-- Text provided start --

# New Site - Watchya think?



## Steven F (Jan 2, 2015)

I spent a lot of money on our new website! What do you think of the design (currently only the main page is done and fully coded, however, the plans page is very, very beautiful): here it is. We'll be updating the site next week. 

The site is being done by Jordan Owen (will review him shortly).


----------



## Francisco (Jan 2, 2015)

That's pretty nice! 

I like the colours.

Francisco


----------



## Nett (Jan 2, 2015)

The current design looks better imo.


----------



## rmlhhd (Jan 2, 2015)

Sexy


----------



## danni (Jan 2, 2015)

Looks good, but your current design doesnt look bad either


----------



## DomainBop (Jan 2, 2015)

> Derren Brown testimonial (translated)

-- Text provided end --

Task requirements =>
1) Shorten the paragraph in the thread above that begins "I spent a lot of money," keeping its main facts.
2) Copy the part of the thread starting with "## Steven F" and going on through "That's pretty nice!", substituting "layout" for "design".

-- Material supplied start --

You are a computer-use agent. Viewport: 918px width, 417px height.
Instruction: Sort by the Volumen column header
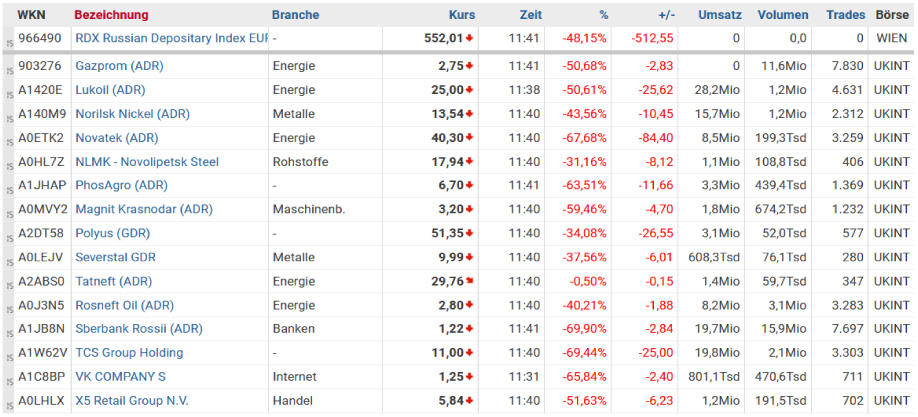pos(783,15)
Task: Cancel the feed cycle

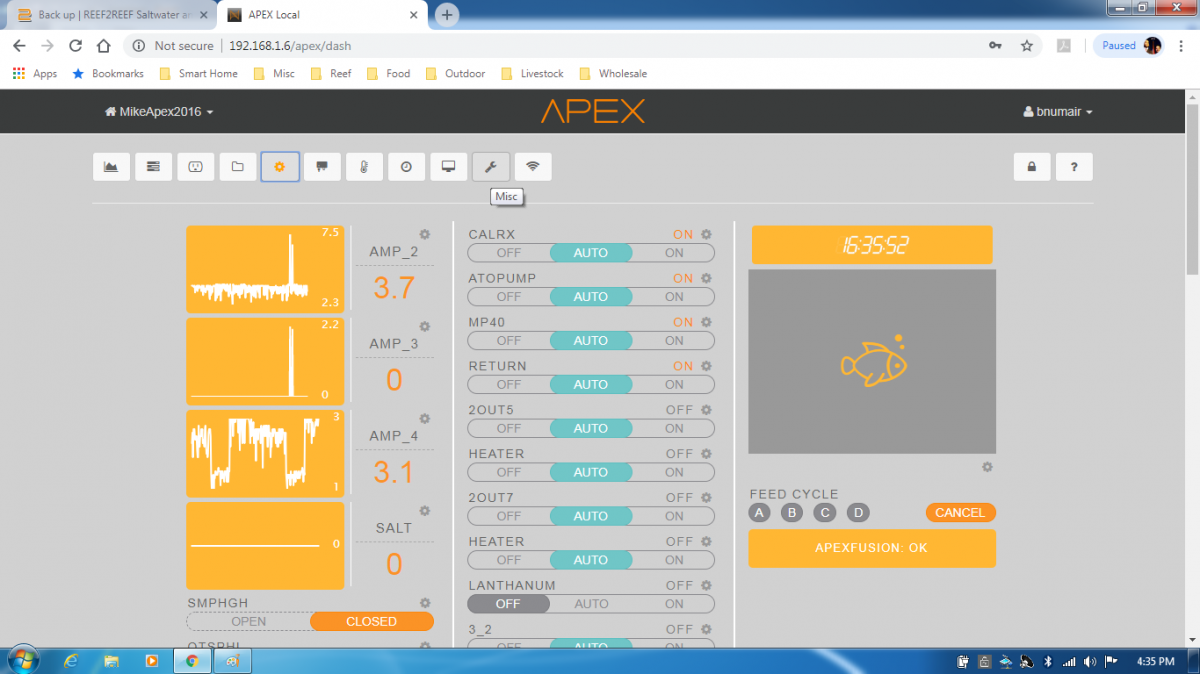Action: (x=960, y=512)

-- Material supplied end --

Full solutions =>
1) I spent a lot on our new website and want opinions on its design. Only the main page is finished and fully coded so far, but the plans page is very beautiful. We'll update the site next week.

2)
## Steven F (Jan 2, 2015)

I spent a lot of money on our new website! What do you think of the layout (currently only the main page is done and fully coded, however, the plans page is very, very beautiful): here it is. We'll be updating the site next week. 

The site is being done by Jordan Owen (will review him shortly).


----------



## Francisco (Jan 2, 2015)

That's pretty nice!